Tales sistemas de reporte pueden beneficiarse de la utilización de otras herramientas que incrementen la capacidad de detección de la institución tales como instrumentos de tamizaje para la detección de eventos adversos hospitalarios o técnicas “disparadoras” (también conocidas “Trigger Tool” por su denominación en el idioma inglés) del alerta sobre la ocurrencia de eventos adversos.

 

Metodologías para el análisis de los eventos adversos

 

Aunque muchas veces es fácil identificar acciones u omisiones como causa inmediata de un incidente, un análisis más cuidadoso, usualmente, descubre una serie de eventos concatenados que condujeron al resultado adverso. La identificación de una desviación obvia, con respecto a una buena práctica, es apenas el primer paso de una investigación profunda.

 

Un proceso de reflexión sistemático y bien estructurado, tiene mucha más probabilidad de éxito que aquellos métodos basados en tormenta de ideas casuales o en sospechas basadas en valoraciones rápidas de expertos. No reemplaza la experiencia clínica, ni desconoce la importancia de las reflexiones individuales de los clínicos. Por el contrario, las utiliza al máximo, en el momento y de la forma adecuada. Metodologías para este propósito son el Protocolo de Londres, el análisis de ruta causal o análisis de causa raíz, el modo de falla u otros.

» Qué hacer
Según el extracto sobre eventos adversos, ¿qué metodologías sirven para un proceso de reflexión sistemático?

» Datos proporcionados
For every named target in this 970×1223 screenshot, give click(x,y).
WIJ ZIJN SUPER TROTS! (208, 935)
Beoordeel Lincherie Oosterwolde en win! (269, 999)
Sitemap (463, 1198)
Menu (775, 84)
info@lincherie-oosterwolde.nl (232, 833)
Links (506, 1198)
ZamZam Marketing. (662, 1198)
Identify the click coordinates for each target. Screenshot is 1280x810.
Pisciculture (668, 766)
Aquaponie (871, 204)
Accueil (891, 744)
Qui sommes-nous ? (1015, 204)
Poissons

» Respuesta
El Protocolo de Londres, el análisis de ruta causal o análisis de causa raíz y el modo de falla, entre otros.